WHAT THIS TASK INVOLVES:
Your answer should restate each line of the data below word for word.

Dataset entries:
◇ ◇ ◇

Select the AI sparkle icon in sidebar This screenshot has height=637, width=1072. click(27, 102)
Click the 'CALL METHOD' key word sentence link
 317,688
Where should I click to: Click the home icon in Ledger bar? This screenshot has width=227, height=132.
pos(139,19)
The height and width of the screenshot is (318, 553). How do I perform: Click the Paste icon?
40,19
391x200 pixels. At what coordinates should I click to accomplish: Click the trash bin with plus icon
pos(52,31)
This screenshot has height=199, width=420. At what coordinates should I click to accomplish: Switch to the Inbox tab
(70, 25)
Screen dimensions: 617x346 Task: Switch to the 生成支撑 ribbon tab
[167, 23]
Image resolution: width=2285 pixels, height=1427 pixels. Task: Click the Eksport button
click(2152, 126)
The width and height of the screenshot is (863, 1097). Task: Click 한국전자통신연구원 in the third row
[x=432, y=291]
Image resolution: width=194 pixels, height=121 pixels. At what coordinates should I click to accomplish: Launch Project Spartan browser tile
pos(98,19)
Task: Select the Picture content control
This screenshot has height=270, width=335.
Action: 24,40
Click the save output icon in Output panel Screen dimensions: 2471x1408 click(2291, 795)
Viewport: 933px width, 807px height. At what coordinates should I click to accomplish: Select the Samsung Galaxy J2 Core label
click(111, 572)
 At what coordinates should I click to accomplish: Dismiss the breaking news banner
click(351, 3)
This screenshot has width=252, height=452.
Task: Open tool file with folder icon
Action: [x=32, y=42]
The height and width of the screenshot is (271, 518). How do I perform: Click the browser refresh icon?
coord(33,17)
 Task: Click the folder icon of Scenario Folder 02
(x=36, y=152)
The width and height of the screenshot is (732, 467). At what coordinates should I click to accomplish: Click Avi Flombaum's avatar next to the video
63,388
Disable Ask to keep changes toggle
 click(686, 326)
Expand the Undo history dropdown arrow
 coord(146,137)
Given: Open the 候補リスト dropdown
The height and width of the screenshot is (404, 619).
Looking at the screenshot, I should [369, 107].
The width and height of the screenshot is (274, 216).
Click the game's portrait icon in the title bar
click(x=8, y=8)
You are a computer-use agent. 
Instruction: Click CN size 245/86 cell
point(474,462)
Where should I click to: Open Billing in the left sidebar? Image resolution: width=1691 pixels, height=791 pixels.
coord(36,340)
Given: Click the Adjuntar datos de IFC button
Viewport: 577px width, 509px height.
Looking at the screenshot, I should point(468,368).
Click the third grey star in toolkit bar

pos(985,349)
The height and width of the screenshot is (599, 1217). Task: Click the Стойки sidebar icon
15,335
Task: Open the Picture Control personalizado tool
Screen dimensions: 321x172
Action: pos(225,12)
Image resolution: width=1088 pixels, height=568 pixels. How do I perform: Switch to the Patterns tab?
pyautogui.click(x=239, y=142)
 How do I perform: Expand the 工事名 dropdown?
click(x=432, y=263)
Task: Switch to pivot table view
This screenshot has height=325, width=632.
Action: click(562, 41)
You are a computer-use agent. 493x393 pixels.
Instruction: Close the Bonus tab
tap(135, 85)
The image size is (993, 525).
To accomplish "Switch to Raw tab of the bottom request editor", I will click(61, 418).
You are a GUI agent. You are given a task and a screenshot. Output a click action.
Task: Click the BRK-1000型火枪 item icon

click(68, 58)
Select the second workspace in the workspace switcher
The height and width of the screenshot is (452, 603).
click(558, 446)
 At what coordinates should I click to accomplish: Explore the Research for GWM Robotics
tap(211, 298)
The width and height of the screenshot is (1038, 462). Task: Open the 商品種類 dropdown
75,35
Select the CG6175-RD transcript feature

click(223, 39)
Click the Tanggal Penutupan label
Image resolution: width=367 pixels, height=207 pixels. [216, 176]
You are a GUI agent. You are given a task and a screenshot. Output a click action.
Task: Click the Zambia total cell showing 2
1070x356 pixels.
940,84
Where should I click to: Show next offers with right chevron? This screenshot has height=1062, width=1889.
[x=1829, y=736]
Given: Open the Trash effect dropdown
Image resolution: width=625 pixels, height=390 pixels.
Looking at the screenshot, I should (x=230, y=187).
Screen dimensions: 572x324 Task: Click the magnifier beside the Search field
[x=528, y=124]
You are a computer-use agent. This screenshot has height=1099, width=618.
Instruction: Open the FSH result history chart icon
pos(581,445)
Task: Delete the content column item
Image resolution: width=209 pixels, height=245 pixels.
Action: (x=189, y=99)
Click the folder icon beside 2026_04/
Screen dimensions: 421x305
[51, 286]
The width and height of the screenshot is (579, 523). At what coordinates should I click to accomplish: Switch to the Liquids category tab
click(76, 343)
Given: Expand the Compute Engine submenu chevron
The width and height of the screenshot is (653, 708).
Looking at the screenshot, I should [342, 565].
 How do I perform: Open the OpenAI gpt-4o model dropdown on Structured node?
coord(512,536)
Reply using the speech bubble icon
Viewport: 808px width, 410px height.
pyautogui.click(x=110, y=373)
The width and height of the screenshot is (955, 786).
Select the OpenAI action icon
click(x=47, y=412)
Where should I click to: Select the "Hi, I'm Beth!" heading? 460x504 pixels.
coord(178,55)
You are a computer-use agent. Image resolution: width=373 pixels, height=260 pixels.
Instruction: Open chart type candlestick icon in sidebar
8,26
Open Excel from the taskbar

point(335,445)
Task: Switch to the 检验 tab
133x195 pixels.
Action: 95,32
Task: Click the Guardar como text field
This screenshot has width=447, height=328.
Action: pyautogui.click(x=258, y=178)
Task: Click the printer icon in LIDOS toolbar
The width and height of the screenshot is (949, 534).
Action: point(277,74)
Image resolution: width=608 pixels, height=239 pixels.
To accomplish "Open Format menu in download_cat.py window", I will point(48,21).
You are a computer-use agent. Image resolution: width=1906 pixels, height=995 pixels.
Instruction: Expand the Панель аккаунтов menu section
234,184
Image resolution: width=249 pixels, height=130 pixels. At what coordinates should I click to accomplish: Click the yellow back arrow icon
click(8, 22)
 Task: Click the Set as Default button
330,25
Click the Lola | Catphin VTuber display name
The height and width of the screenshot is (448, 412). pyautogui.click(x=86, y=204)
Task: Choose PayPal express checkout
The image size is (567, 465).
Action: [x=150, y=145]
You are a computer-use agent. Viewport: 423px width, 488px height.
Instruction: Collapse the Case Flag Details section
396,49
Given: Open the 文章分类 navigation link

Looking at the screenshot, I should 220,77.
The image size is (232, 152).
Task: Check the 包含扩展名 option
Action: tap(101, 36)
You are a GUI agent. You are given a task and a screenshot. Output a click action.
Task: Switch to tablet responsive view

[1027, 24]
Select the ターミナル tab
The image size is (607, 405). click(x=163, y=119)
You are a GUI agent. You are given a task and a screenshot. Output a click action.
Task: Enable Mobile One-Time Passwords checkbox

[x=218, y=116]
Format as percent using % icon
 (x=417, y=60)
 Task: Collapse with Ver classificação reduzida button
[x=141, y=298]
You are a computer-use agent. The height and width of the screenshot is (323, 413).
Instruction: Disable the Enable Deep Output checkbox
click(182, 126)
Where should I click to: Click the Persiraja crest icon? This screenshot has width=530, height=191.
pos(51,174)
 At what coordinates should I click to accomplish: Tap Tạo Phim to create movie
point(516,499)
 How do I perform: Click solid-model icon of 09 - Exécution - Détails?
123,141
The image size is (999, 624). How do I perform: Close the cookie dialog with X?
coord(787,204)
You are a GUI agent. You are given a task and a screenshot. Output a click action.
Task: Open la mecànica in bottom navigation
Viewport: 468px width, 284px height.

◇ ◇ ◇

SOLUTION:
Select the AI sparkle icon in sidebar This screenshot has height=637, width=1072. click(27, 102)
Click the 'CALL METHOD' key word sentence link
 317,688
Where should I click to: Click the home icon in Ledger bar? This screenshot has width=227, height=132.
pos(139,19)
The height and width of the screenshot is (318, 553). How do I perform: Click the Paste icon?
40,19
391x200 pixels. At what coordinates should I click to accomplish: Click the trash bin with plus icon
pos(52,31)
This screenshot has height=199, width=420. At what coordinates should I click to accomplish: Switch to the Inbox tab
(70, 25)
Screen dimensions: 617x346 Task: Switch to the 生成支撑 ribbon tab
[167, 23]
Image resolution: width=2285 pixels, height=1427 pixels. Task: Click the Eksport button
click(2152, 126)
The width and height of the screenshot is (863, 1097). Task: Click 한국전자통신연구원 in the third row
[x=432, y=291]
Image resolution: width=194 pixels, height=121 pixels. At what coordinates should I click to accomplish: Launch Project Spartan browser tile
pos(98,19)
Task: Select the Picture content control
This screenshot has height=270, width=335.
Action: 24,40
Click the save output icon in Output panel Screen dimensions: 2471x1408 click(2291, 795)
Viewport: 933px width, 807px height. At what coordinates should I click to accomplish: Select the Samsung Galaxy J2 Core label
click(111, 572)
 At what coordinates should I click to accomplish: Dismiss the breaking news banner
click(351, 3)
This screenshot has width=252, height=452.
Task: Open tool file with folder icon
Action: [x=32, y=42]
The height and width of the screenshot is (271, 518). How do I perform: Click the browser refresh icon?
coord(33,17)
 Task: Click the folder icon of Scenario Folder 02
(x=36, y=152)
The width and height of the screenshot is (732, 467). At what coordinates should I click to accomplish: Click Avi Flombaum's avatar next to the video
63,388
Disable Ask to keep changes toggle
 click(686, 326)
Expand the Undo history dropdown arrow
 coord(146,137)
Given: Open the 候補リスト dropdown
The height and width of the screenshot is (404, 619).
Looking at the screenshot, I should [369, 107].
The width and height of the screenshot is (274, 216).
Click the game's portrait icon in the title bar
click(x=8, y=8)
You are a computer-use agent. 
Instruction: Click CN size 245/86 cell
point(474,462)
Where should I click to: Open Billing in the left sidebar? Image resolution: width=1691 pixels, height=791 pixels.
coord(36,340)
Given: Click the Adjuntar datos de IFC button
Viewport: 577px width, 509px height.
Looking at the screenshot, I should point(468,368).
Click the third grey star in toolkit bar

pos(985,349)
The height and width of the screenshot is (599, 1217). Task: Click the Стойки sidebar icon
15,335
Task: Open the Picture Control personalizado tool
Screen dimensions: 321x172
Action: pos(225,12)
Image resolution: width=1088 pixels, height=568 pixels. How do I perform: Switch to the Patterns tab?
pyautogui.click(x=239, y=142)
 How do I perform: Expand the 工事名 dropdown?
click(x=432, y=263)
Task: Switch to pivot table view
This screenshot has height=325, width=632.
Action: click(562, 41)
You are a computer-use agent. 493x393 pixels.
Instruction: Close the Bonus tab
tap(135, 85)
The image size is (993, 525).
To accomplish "Switch to Raw tab of the bottom request editor", I will click(61, 418).
You are a GUI agent. You are given a task and a screenshot. Output a click action.
Task: Click the BRK-1000型火枪 item icon

click(68, 58)
Select the second workspace in the workspace switcher
The height and width of the screenshot is (452, 603).
click(558, 446)
 At what coordinates should I click to accomplish: Explore the Research for GWM Robotics
tap(211, 298)
The width and height of the screenshot is (1038, 462). Task: Open the 商品種類 dropdown
75,35
Select the CG6175-RD transcript feature

click(223, 39)
Click the Tanggal Penutupan label
Image resolution: width=367 pixels, height=207 pixels. [216, 176]
You are a GUI agent. You are given a task and a screenshot. Output a click action.
Task: Click the Zambia total cell showing 2
1070x356 pixels.
940,84
Where should I click to: Show next offers with right chevron? This screenshot has height=1062, width=1889.
[x=1829, y=736]
Given: Open the Trash effect dropdown
Image resolution: width=625 pixels, height=390 pixels.
Looking at the screenshot, I should (x=230, y=187).
Screen dimensions: 572x324 Task: Click the magnifier beside the Search field
[x=528, y=124]
You are a computer-use agent. This screenshot has height=1099, width=618.
Instruction: Open the FSH result history chart icon
pos(581,445)
Task: Delete the content column item
Image resolution: width=209 pixels, height=245 pixels.
Action: (x=189, y=99)
Click the folder icon beside 2026_04/
Screen dimensions: 421x305
[51, 286]
The width and height of the screenshot is (579, 523). At what coordinates should I click to accomplish: Switch to the Liquids category tab
click(76, 343)
Given: Expand the Compute Engine submenu chevron
The width and height of the screenshot is (653, 708).
Looking at the screenshot, I should [342, 565].
 How do I perform: Open the OpenAI gpt-4o model dropdown on Structured node?
coord(512,536)
Reply using the speech bubble icon
Viewport: 808px width, 410px height.
pyautogui.click(x=110, y=373)
The width and height of the screenshot is (955, 786).
Select the OpenAI action icon
click(x=47, y=412)
Where should I click to: Select the "Hi, I'm Beth!" heading? 460x504 pixels.
coord(178,55)
You are a computer-use agent. Image resolution: width=373 pixels, height=260 pixels.
Instruction: Open chart type candlestick icon in sidebar
8,26
Open Excel from the taskbar

point(335,445)
Task: Switch to the 检验 tab
133x195 pixels.
Action: 95,32
Task: Click the Guardar como text field
This screenshot has width=447, height=328.
Action: pyautogui.click(x=258, y=178)
Task: Click the printer icon in LIDOS toolbar
The width and height of the screenshot is (949, 534).
Action: point(277,74)
Image resolution: width=608 pixels, height=239 pixels.
To accomplish "Open Format menu in download_cat.py window", I will point(48,21).
You are a computer-use agent. Image resolution: width=1906 pixels, height=995 pixels.
Instruction: Expand the Панель аккаунтов menu section
234,184
Image resolution: width=249 pixels, height=130 pixels. At what coordinates should I click to accomplish: Click the yellow back arrow icon
click(8, 22)
 Task: Click the Set as Default button
330,25
Click the Lola | Catphin VTuber display name
The height and width of the screenshot is (448, 412). pyautogui.click(x=86, y=204)
Task: Choose PayPal express checkout
The image size is (567, 465).
Action: [x=150, y=145]
You are a computer-use agent. Viewport: 423px width, 488px height.
Instruction: Collapse the Case Flag Details section
396,49
Given: Open the 文章分类 navigation link

Looking at the screenshot, I should 220,77.
The image size is (232, 152).
Task: Check the 包含扩展名 option
Action: tap(101, 36)
You are a GUI agent. You are given a task and a screenshot. Output a click action.
Task: Switch to tablet responsive view

[1027, 24]
Select the ターミナル tab
The image size is (607, 405). click(x=163, y=119)
You are a GUI agent. You are given a task and a screenshot. Output a click action.
Task: Enable Mobile One-Time Passwords checkbox

[x=218, y=116]
Format as percent using % icon
 (x=417, y=60)
 Task: Collapse with Ver classificação reduzida button
[x=141, y=298]
You are a computer-use agent. The height and width of the screenshot is (323, 413).
Instruction: Disable the Enable Deep Output checkbox
click(182, 126)
Where should I click to: Click the Persiraja crest icon? This screenshot has width=530, height=191.
pos(51,174)
 At what coordinates should I click to accomplish: Tap Tạo Phim to create movie
point(516,499)
 How do I perform: Click solid-model icon of 09 - Exécution - Détails?
123,141
The image size is (999, 624). How do I perform: Close the cookie dialog with X?
coord(787,204)
You are a GUI agent. You are given a task and a screenshot. Output a click action.
Task: Open la mecànica in bottom navigation
Viewport: 468px width, 284px height.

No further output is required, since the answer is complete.